Image: Harry Borden

グローバルCXOが持つリーダーシップの視点

2014年10月

ビジネス・リーダーシップは驚くような変革を遂げています。経営者は、新しいスキルセット、価値創造、グローバルな展望を強化していかなければなりません。

企業を変革するのは、まさにリーダーシップがどうあるべきかを変革することです。我々が有しているリーダーシップの能力のいくつかは失われつつあり、リーダーシップとはどうあるべきかについて新しい考えが生まれています。

リーダーがどのようにリードしていくのかに関して、リーダーの意識と周囲の期待に、大きな変化が起きていると見ています。企業への信頼の低下、透明性の更なる要求、市民運動の高まりや短期財務目標重視の考えに対する反感の高まりなどの影響により、グローバル企業のCXOは、新たな、より多くのステークホルダーの利益を反映するように行動を変えつつあります。それらのステークホルダーは、従来の投資家や株主を超えて、従業員、ビジネスを実施する地域のコミュニティ、サプライチェーンに関わる関係者、お客様、そして、社会全体にまで広がっています。

著書”The Key” (邦題、未来企業)の中で、「リーダーシップに関する新しい考えは、リーダーの果たすべき役割、請け負うべき業務、身につけるべきスキルや能力などに関する我々の認識を変えつつある」と主張しており、これは他の経営層と同じく、CIOにも当てはまると言えます。

私たちは、力強いリーダーを、広報活動によって支え、親子関係のように社員が従うという古いスタイルのリーダーシップからの変革の真っ只中にいます。同時に、リーダーが信頼をベースとして、階層が取り壊され、これまでよりも従業員がより主張するという新しいリーダーシップの形が表れつつあります。

経験と価値
このような目標を達成するため、企業の責任に真摯に対応する数多くの企業は、リーダーに『企業の最前線』にいるチームと連携することを促します。世界の恵まれない人々へのサポートは、企業の社会活動のベースとなる信頼と意義を醸成し、企業全体に広がっていくでしょう。

この事例として、デンマークの製薬会社ノボ・ノルディスクをあげることができます。ノボ・ノルディスクの役員はここ最近、リオデジャネイロのファヴェーラとサハラ以南の貧困地域にある子供のがん患者施設を訪問し、施設を支援しました。その経験が、CXO自身の価値観を形成するのに役立っています。ノボ・ノルディスクは、トリプル・ボトム・ラインと呼ばれる、企業活動を経済、社会、環境という3つの側面から評価する考えを取り入れています。

実体験が、世界に対する考え方について、経営者の考えを根本的に変えたかどうかがわかります。彼らは、これから偉大なことに取り組むリーダーになるといえます。

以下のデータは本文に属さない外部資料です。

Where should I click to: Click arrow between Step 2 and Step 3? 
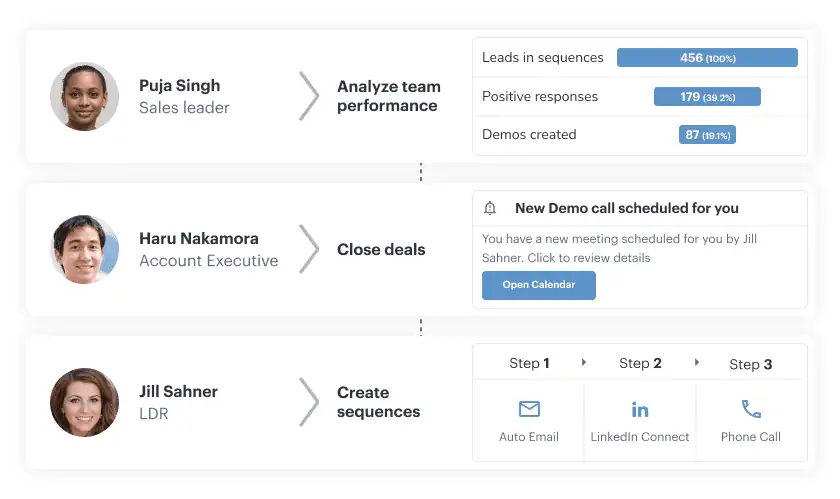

より身近な例として、技術部門のリーダーが世界中の異なる地域で若年者失業に対して深く取り組んで、革新しようとしていることがあげられます。そこでは、テクノロジーを活用して、若者に学習機会を提供し、次の10年に成長するであろう新しい分野の仕事に対して準備ができるようにしています。

新しいリーダーの特徴

リーダーとは、企業や組織が成功している世界の中で、単なる傍観者ではありません。組織を強靭にし、事業をコミュニティに定着させ、グローバルな課題を解決するために、リーダーは次のような特徴を示す必要があります。

• 支援や手本となるような思いやりを持つ
• 他の人が従うような意欲的な目標を定める
• より広いコミュニティの人々を巻き込んだリソース配分を行う
• 一連のステークホルダーにリーチする

このようなリーダーは、最近急速に増加している、ポジティブな違いを作り出そうと考える先駆者達といえます。優れた企業は、株主へ十分なリターンを行いつつ、広範な社会課題に応える企業であるといえます。調査によると、持続可能性に取り組む企業の株価は、他の企業の株価を大きく上回っています。